Le rabbin Eliezer Simcha Weiss, membre de la commission du Grand Rabbinat pour la dignité des morts, a semblé suggérer, lors de la réunion de la commission de la Knesset, qu’une autre solution aurait pu être trouvée pour le corps d’Alina Plahti.

« Lorsque des affaires leur parviennent, ils trouvent les moyens de résoudre les problèmes », a déclaré Weiss à propos du Grand Rabbinat. L’affaire « n’est peut-être pas parvenue » au grand rabbin d’Israël, qui dirige le rabbinat, a déclaré M. Weiss. « Je proposerai au rabbinat de nommer un délégué pour éviter ce genre de problème ».

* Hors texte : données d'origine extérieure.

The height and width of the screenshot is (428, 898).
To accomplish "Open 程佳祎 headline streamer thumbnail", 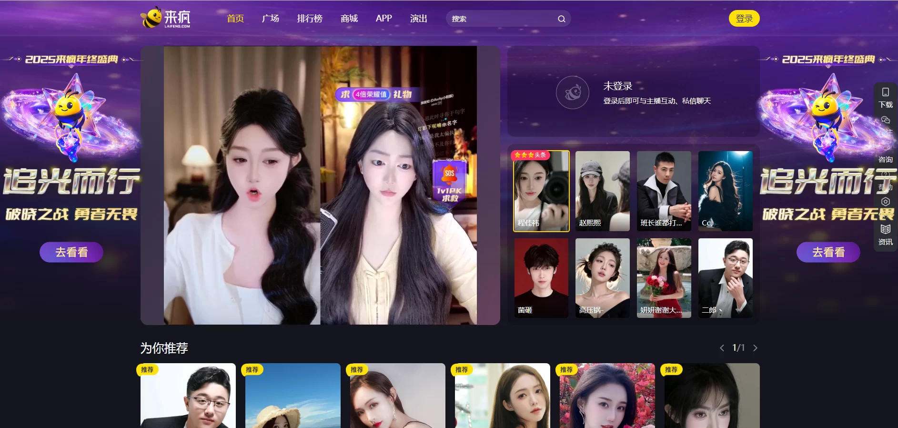I will [x=541, y=191].
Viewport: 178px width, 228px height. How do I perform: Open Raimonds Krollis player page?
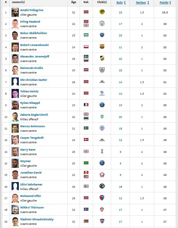(32, 68)
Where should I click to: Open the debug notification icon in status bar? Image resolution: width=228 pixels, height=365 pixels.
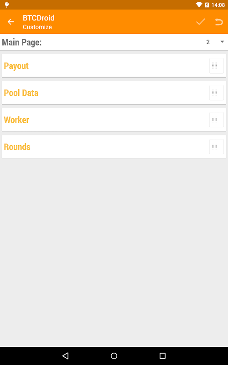coord(7,5)
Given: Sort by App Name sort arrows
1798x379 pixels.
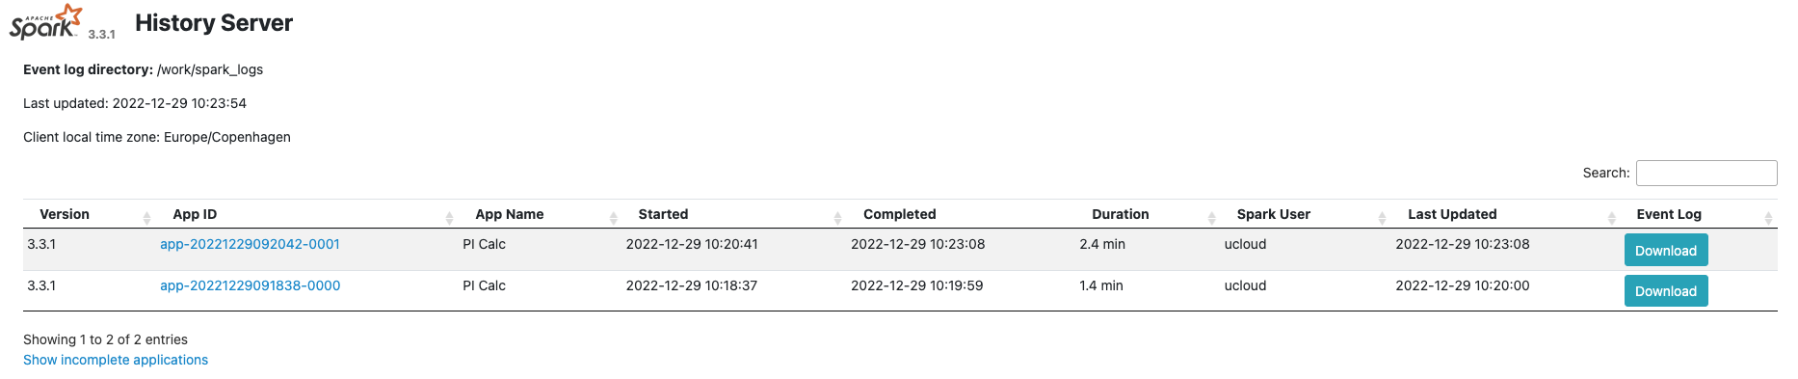Looking at the screenshot, I should pos(613,218).
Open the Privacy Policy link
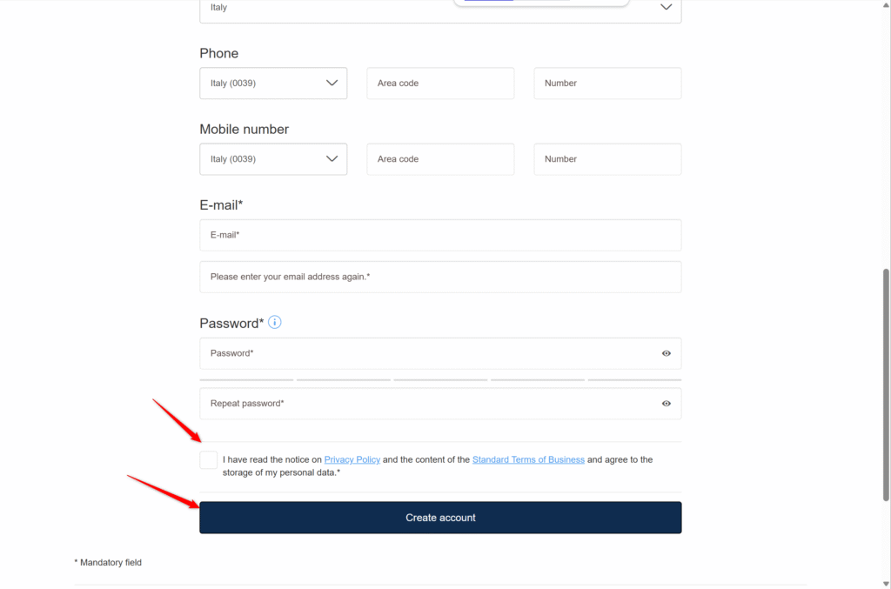 click(x=352, y=459)
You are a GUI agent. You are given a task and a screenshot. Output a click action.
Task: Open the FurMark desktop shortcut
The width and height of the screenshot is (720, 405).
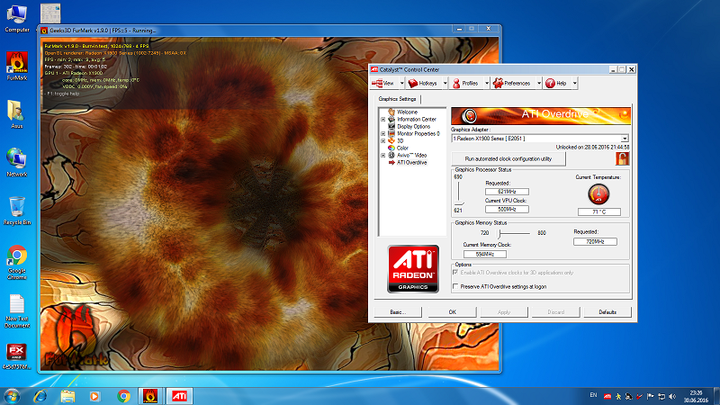click(15, 63)
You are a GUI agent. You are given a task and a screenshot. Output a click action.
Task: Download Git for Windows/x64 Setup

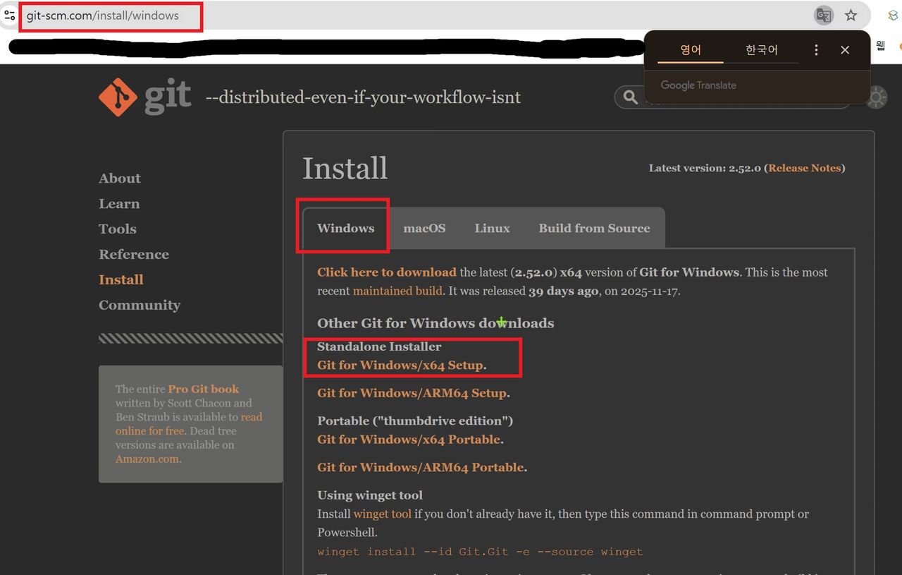click(400, 365)
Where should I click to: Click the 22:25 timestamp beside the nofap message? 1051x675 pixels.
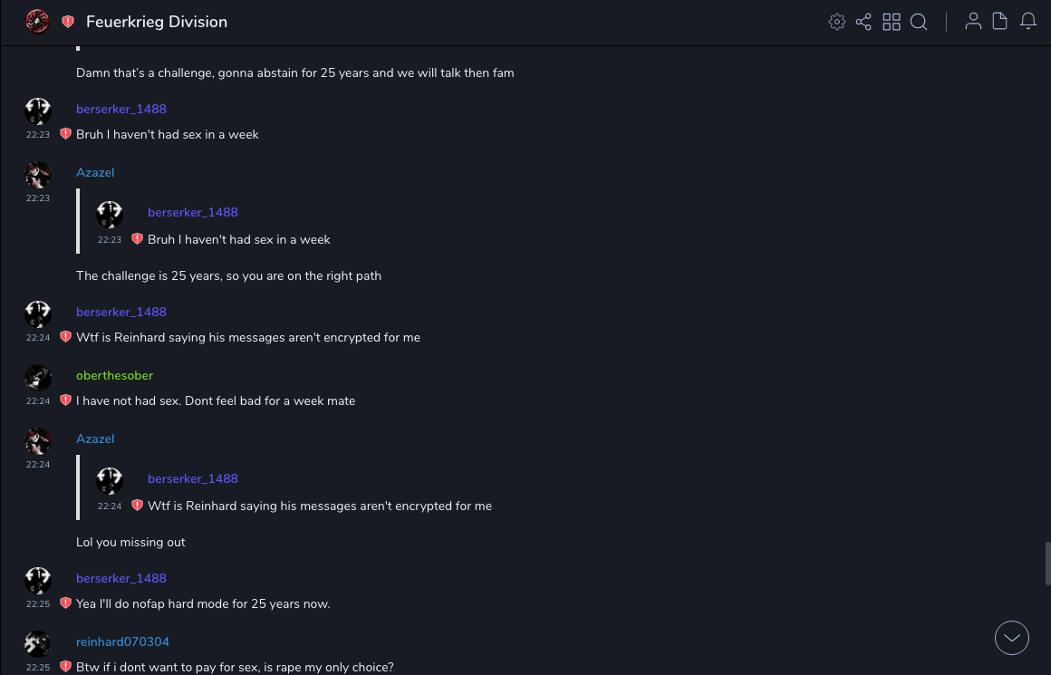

« Nous pouvons tout faire par le biais de la halakha. Il y a donc eu un échec dans ce domaine », a-t-il ajouté.

Interrogé par le Times of Israel pour savoir s’il avait consulté le Grand Rabbinat au sujet de l’enterrement de Plahti, Lasri a répondu : « Non, je ne l’ai pas fait. Les procédures et les règles sont claires. »

Le rabbin Ido Pachter. (Crédit : Liron Moldovan)

La halakha prévoit des dispositions qui auraient pu permettre d’enterrer Plahti dans la section principale, juive, du cimetière, explique le rabbin Ido Pachter, coordinateur des questions de religion et d’État à Neemanei Torah VaAvodah, une organisation religieuse sioniste relativement modérée.

Les grandes autorités halakhiques ont émis des édits contradictoires à ce sujet, allant de l’autorisation de Rabbi Yehouda haNassi pour les enterrements mixtes « pour observer la paix » à l’interdiction stricte formulée par Rachi.

Maïmonide a déclaré que l’inhumation mixte était permise, en particulier pour ceux qui ont été « tués ensemble », un édit largement considéré comme signifiant les personnes qui sont mortes en combattant avec des Juifs ou en raison de leur affiliation au peuple juif.

Le cimetière militaire du Mont Herzl. (Crédit : Shmuel Bar-Am)

En 2016, le rabbinat de l’armée israélienne, qui fonctionne de manière relativement indépendante du Grand Rabbinat, a mis fin à l’inhumation séparée des soldats Juifs et non juifs. Leur solution au problème halakhique consiste à maintenir un espace de 2 mètres entre les nouvelles tombes, ce qui, selon le rabbinat, permet d’éviter toute complication.

De nombreux cimetières juifs en Israël souffrent déjà de surpopulation, mais cette solution « montre qu’il existe toutes sortes de solutions pratiques », a déclaré Pachter.